Вечером Морозов начистился, побрился, воротничок свежий пришил, еще раз в зеркало на физию полюбовался, ладонью щетину попробовал. Кивнул сам себе. Годится, значит. Никак на свидание намылился, к ближнему бою готовился. А морда сияла, как чайник на кухне у Николая Семеныча. Гимнастерку дернул, увел за ремень. Да хорош, хорош, что суетиться-то, нервничает, что ли? Почему нервничает? Был он чуть ниже меня ростом, спортивный, отличная выправка, русые волосы под ежик. Подмигнул сам себе. Ну, мог бы медаль прицепить – «За боевые заслуги» он получил еще до того, как в мой экипаж попал, – но не стал. Одобряю, не на парад ведь. Алексей обернулся, фуражку надел и сообщил:

– Пройдусь. До медпункта, – откашлялся в кулак, глянул исподлобья.

– Выдвигайся, – усмехнулся я.

Сообщает черт предприимчивый, чтобы не встретиться там. Нет, а с чего бы это нам и не встретиться? Хожу к кому хочу… Сегодня я не собирался к ней, да. Даже вот не вспомнил. А Морозов отправился, и зло взяло. Я сел на кровати. Ну, что мне эта Софья Пална. Софья. Соня… примерился я. Подходит ей имя. Глаза большие, как у совы. Соня… Сонечка… Почему-то вспомнилось, как у землянки комэска опять ближе к вечеру пересеклись. Смешно встретились. Я туда, она – оттуда. Вылетела, снизу бежит, я не успел отступить. Ну, скажем так – будто не успел. Налетела на меня на верхней ступеньке, нос к носу, ладонью в грудь мне даже ткнулась, и близко так глаза ее эти растерянные. Серые или зеленые? Рукой пуговки на гимнастерке у себя поправила. Запястье тонкое. Пальцы в волосы запустила и губы скривила вопросительно. Потом вдруг улыбнулась, поняла, значит, что я дорогу-то перегородил, и пауза затянулась. Но не хитро улыбнулась, как Вера, не язвительно, как Анна обычно делала, будто без нее, понятное дело, жить не можешь. Не-ет, тут другое было, такое мелькнуло на ее лице, как если бы рада она мне одному, что ли. Что за улыбка такая? И дурацкая шутка моя показалась грубой. Опять чинно раскланялись, опять она дереву кивнула.

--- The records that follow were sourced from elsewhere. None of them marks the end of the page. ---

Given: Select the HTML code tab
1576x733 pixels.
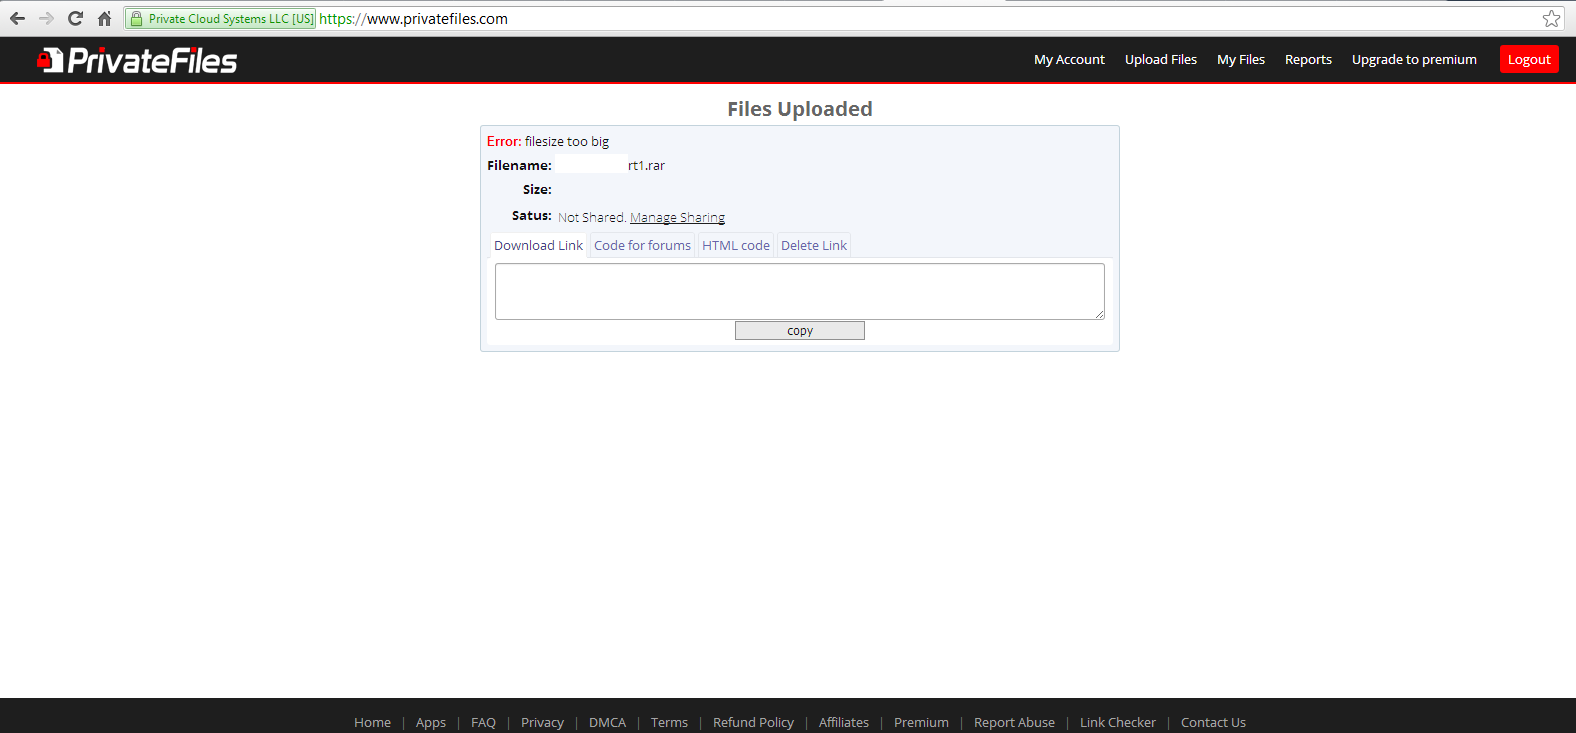Looking at the screenshot, I should coord(735,246).
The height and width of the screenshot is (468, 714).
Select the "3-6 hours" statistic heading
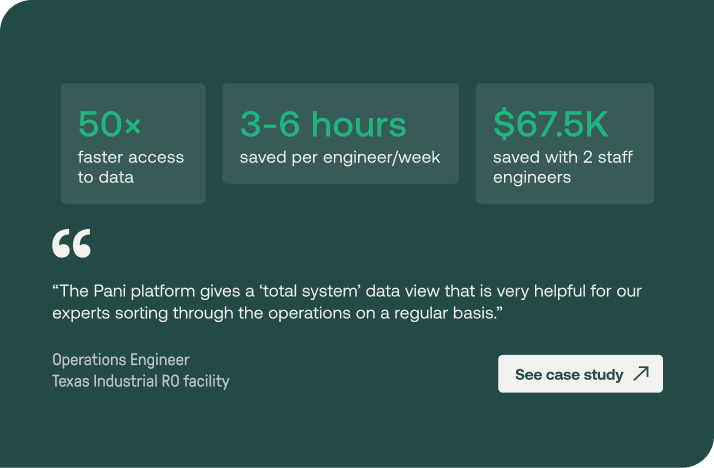[323, 124]
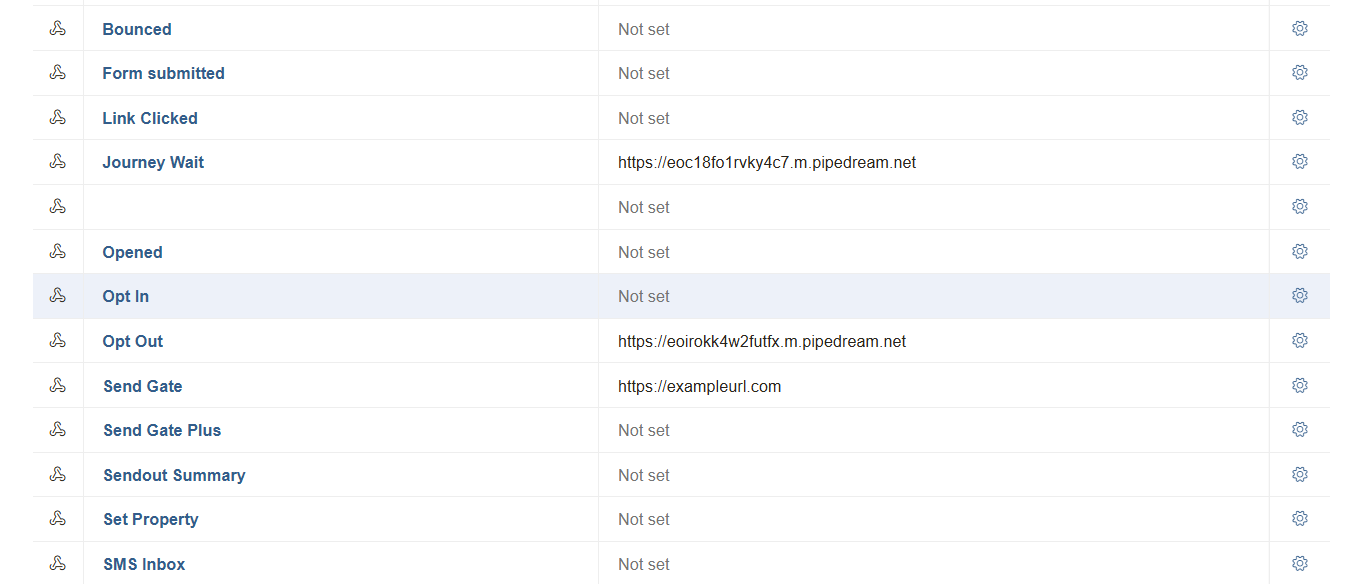Open gear icon for Sendout Summary
This screenshot has width=1370, height=584.
click(1299, 475)
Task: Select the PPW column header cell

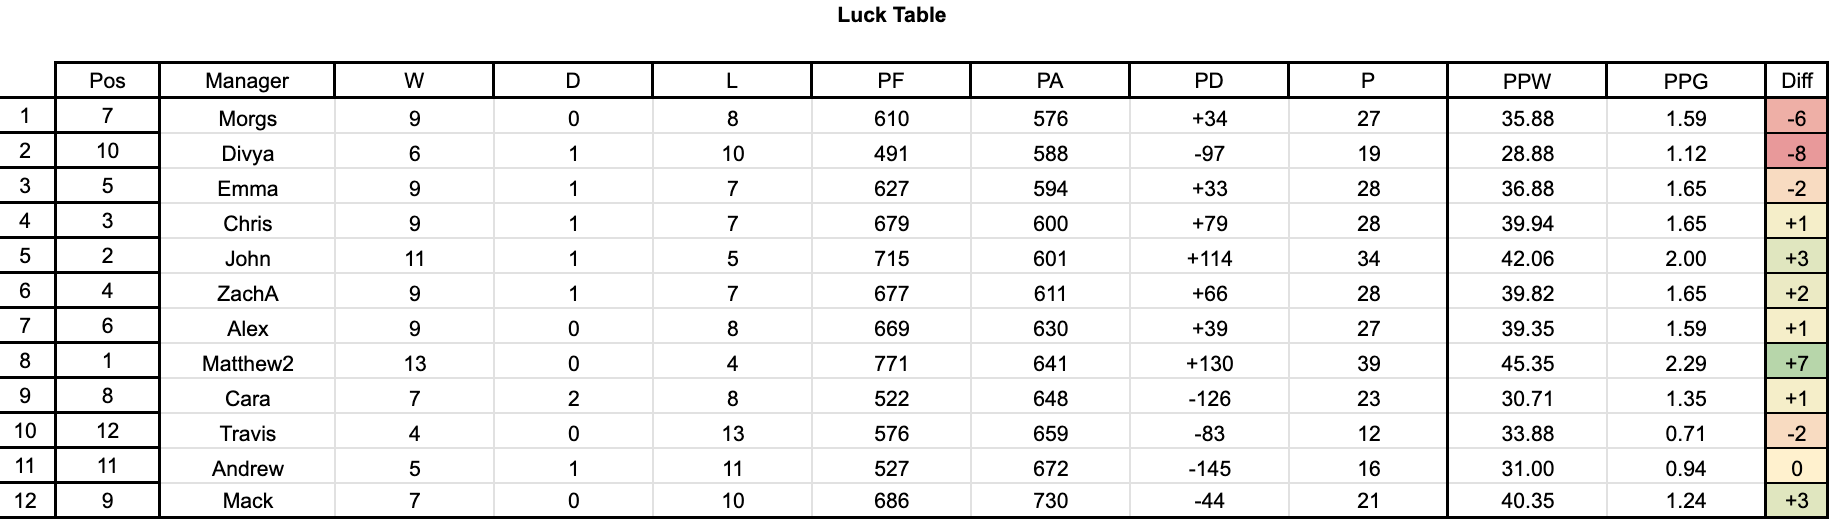Action: (x=1527, y=81)
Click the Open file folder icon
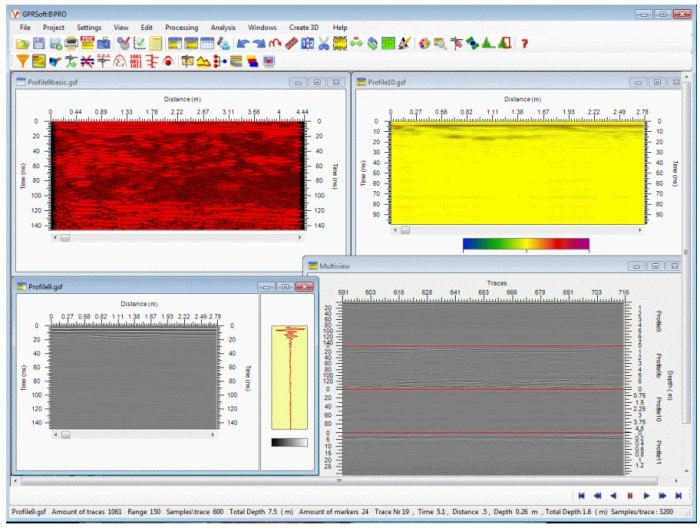 [23, 44]
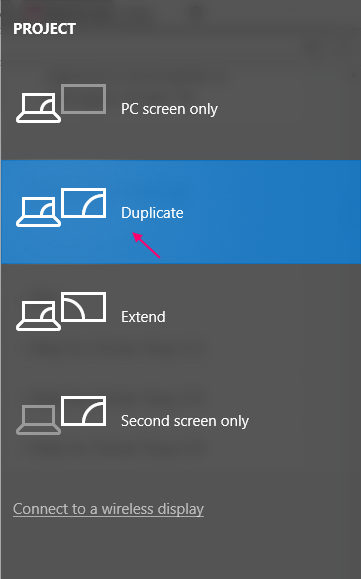Click the Extend monitor icon

pos(83,307)
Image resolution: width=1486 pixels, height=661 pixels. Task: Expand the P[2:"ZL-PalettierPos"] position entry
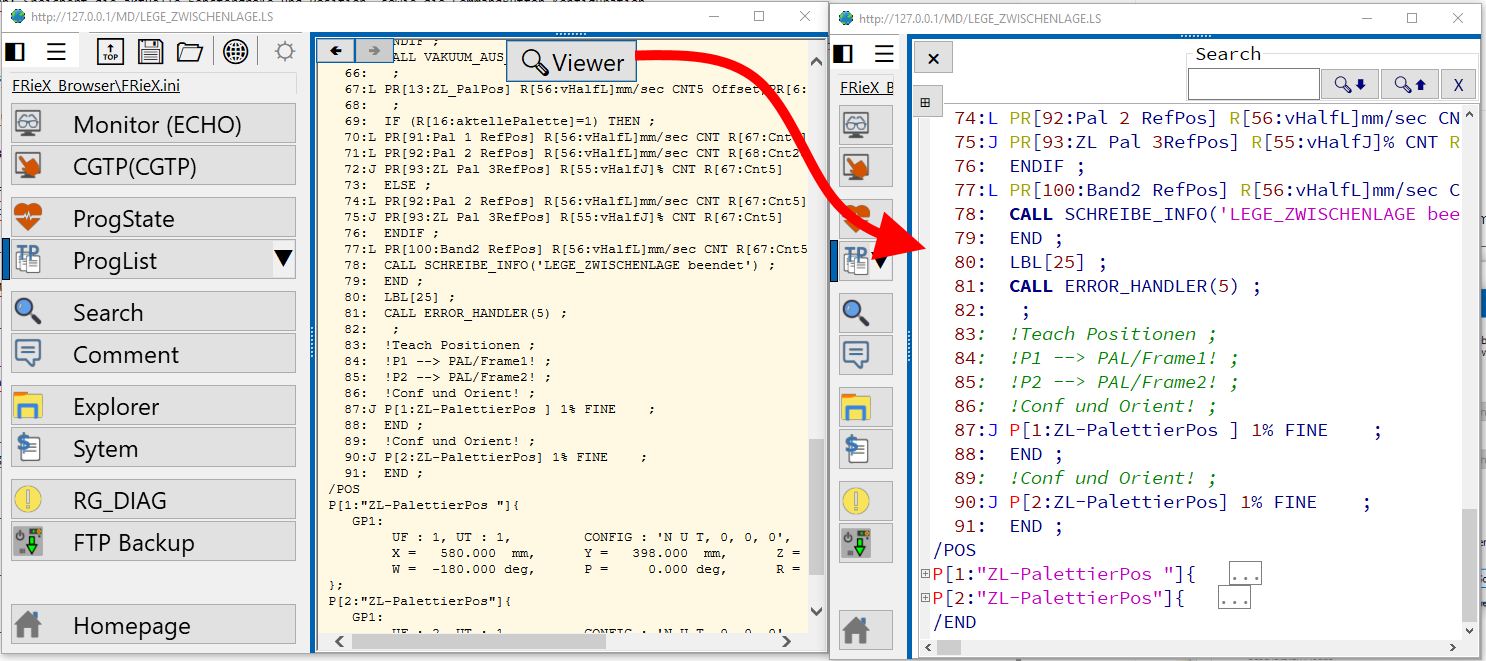pos(925,597)
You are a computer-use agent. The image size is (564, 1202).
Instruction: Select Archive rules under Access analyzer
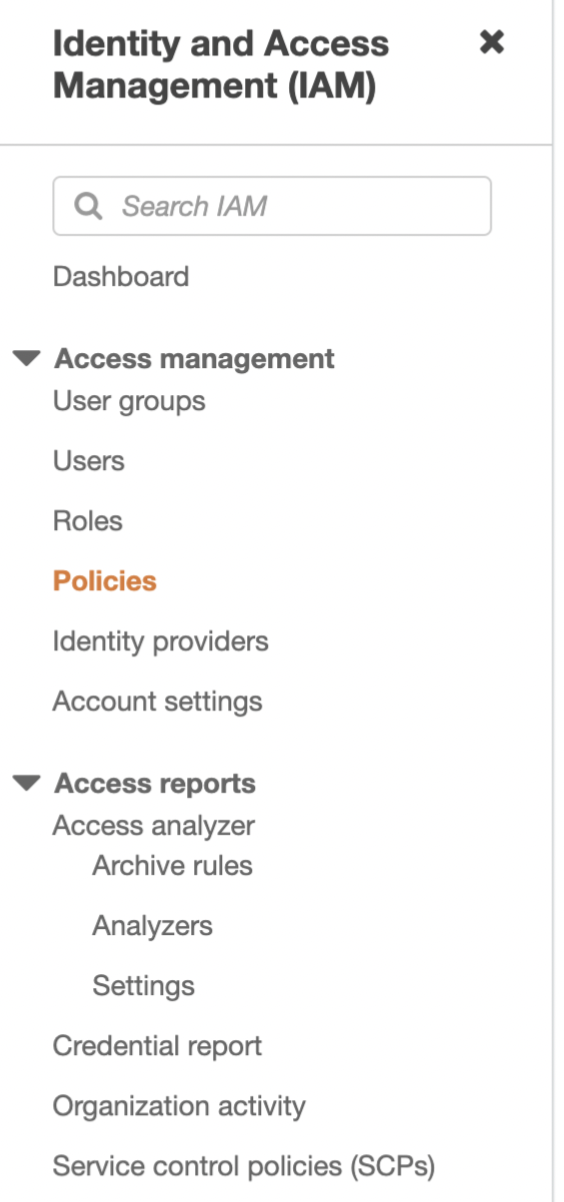click(173, 865)
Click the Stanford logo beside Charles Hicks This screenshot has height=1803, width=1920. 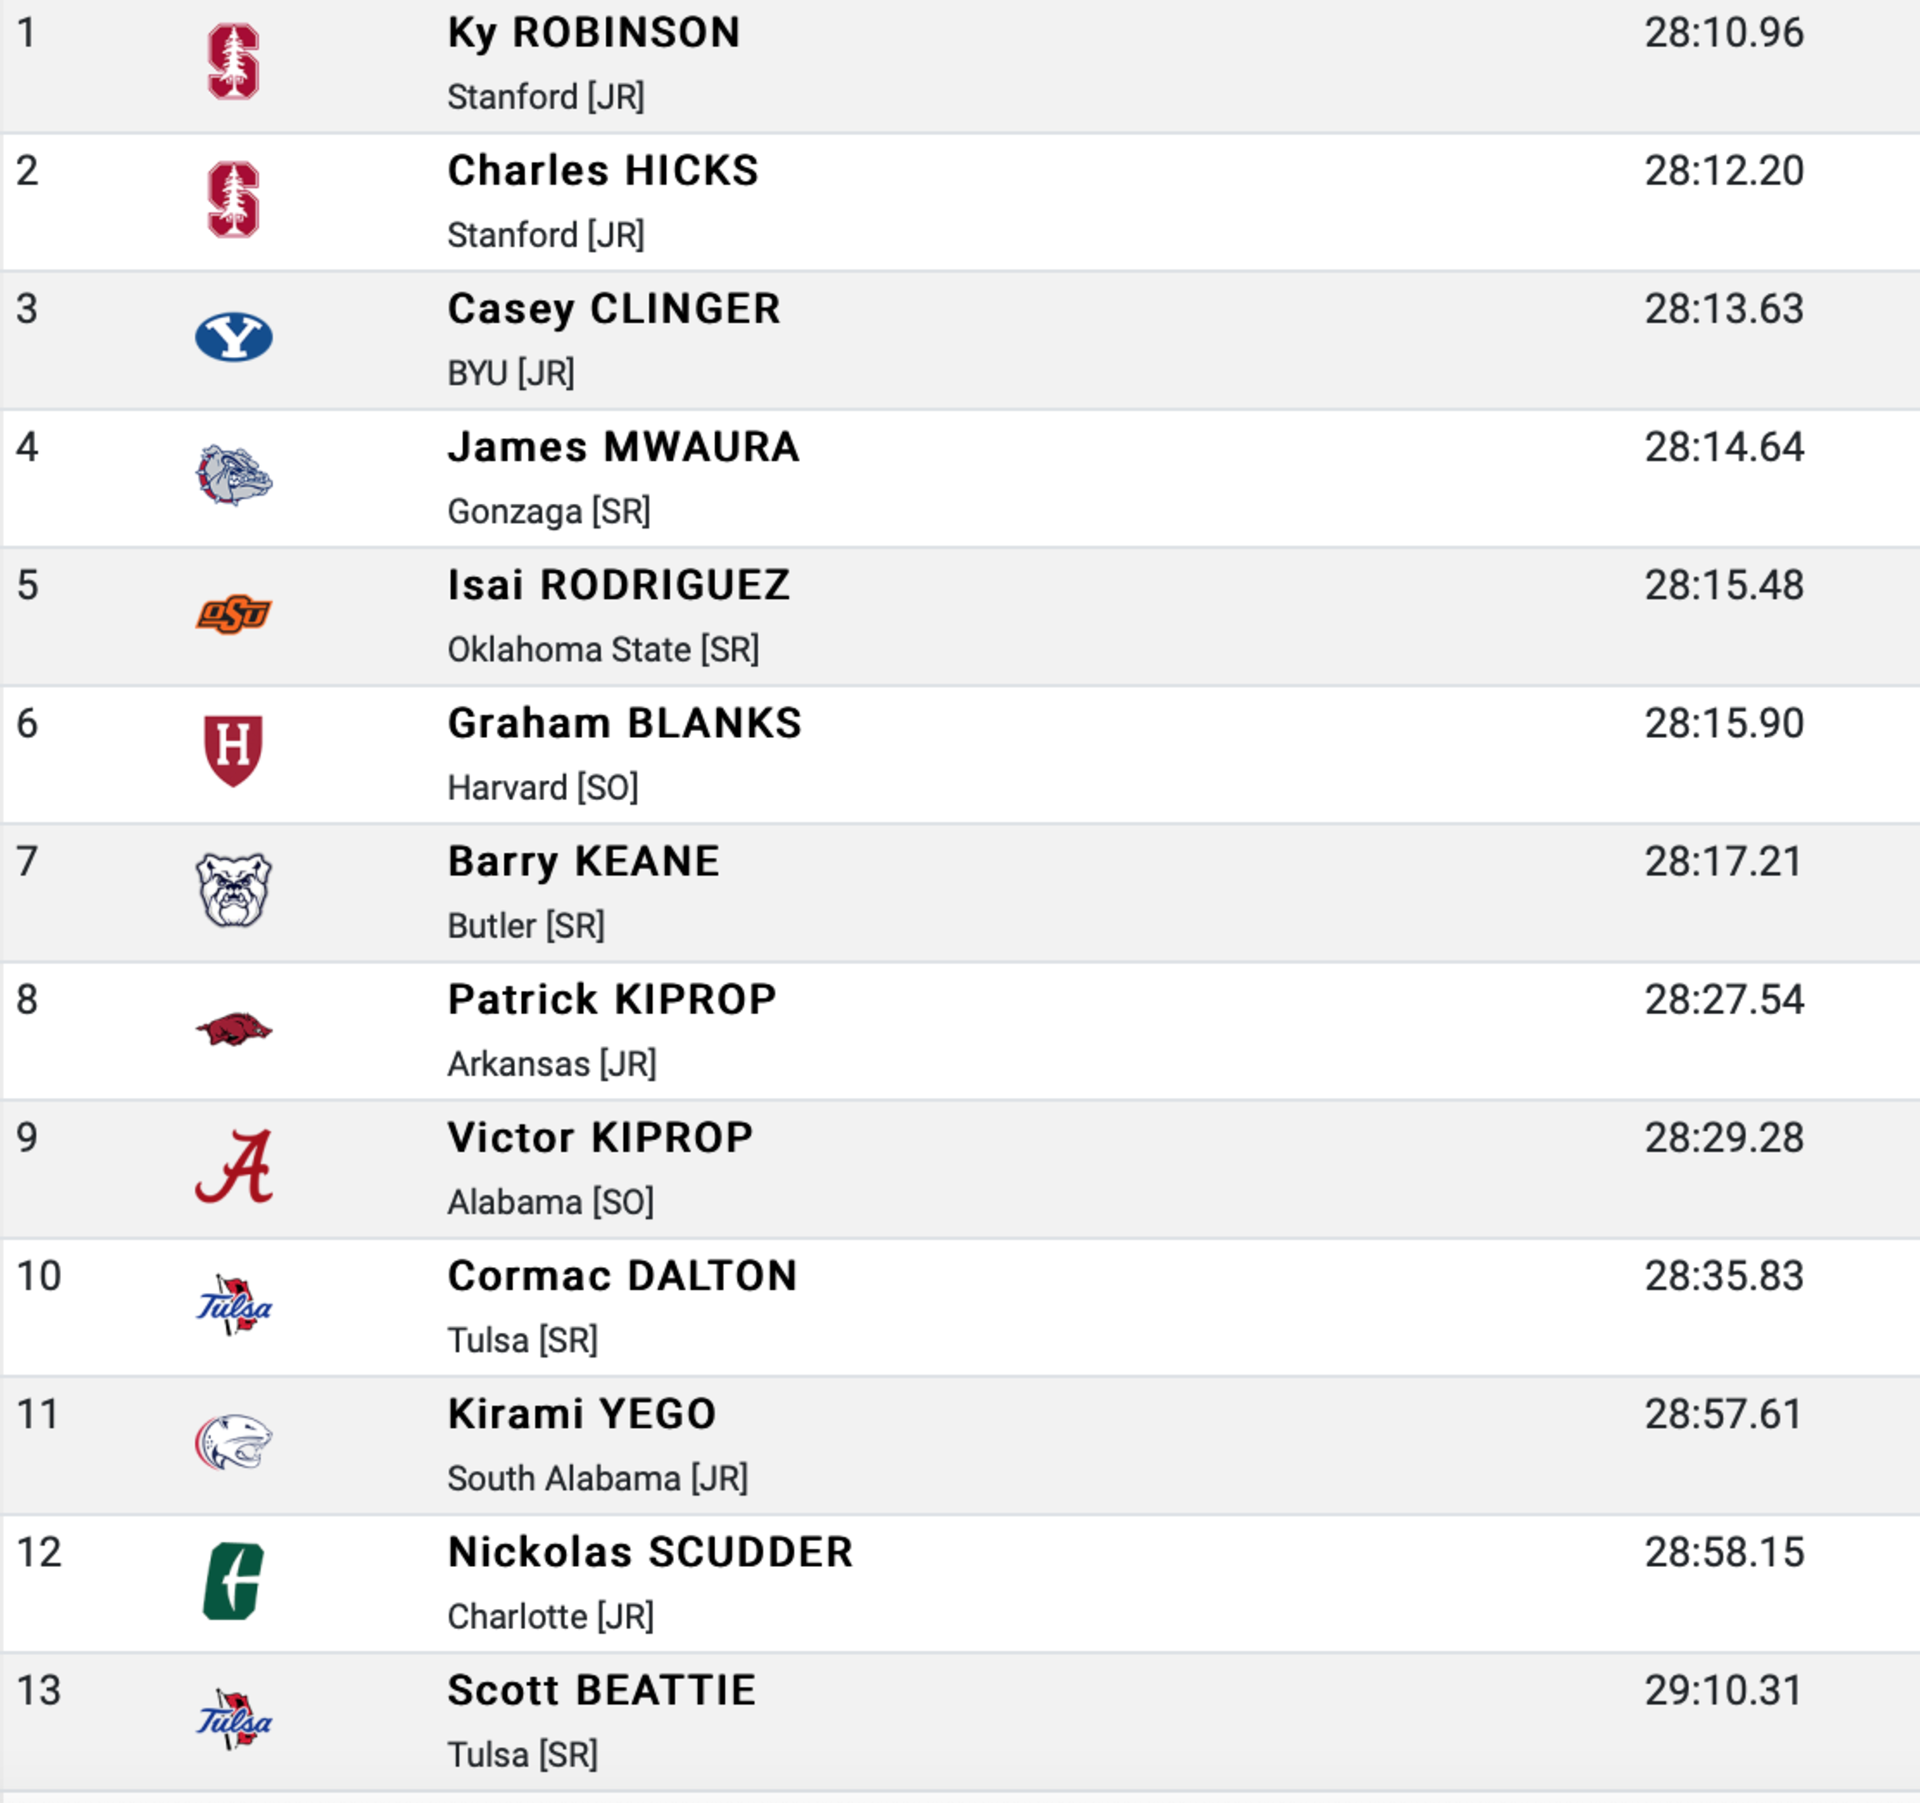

Я прошелся по землянке туда-обратно. Поднялся наверх. Закурил. Смотрю, Алешка у кухни с Верой-поварихой, помощницей Николая Семеновича, снисходительно беседует. Попробуй не увидь, да и смех Верин колокольчиком далеко слышно. Федин выскакивает от Мухалева и замечание поварихе делает, а сам все лысину нервно вытирает, ревнует он ее страшно. Но как говорит Галюченко: «Такой ширины организм женский тише смеяться и не может, ты хоть что ему делай, хоть сам комэск наряд вне очереди влепи!»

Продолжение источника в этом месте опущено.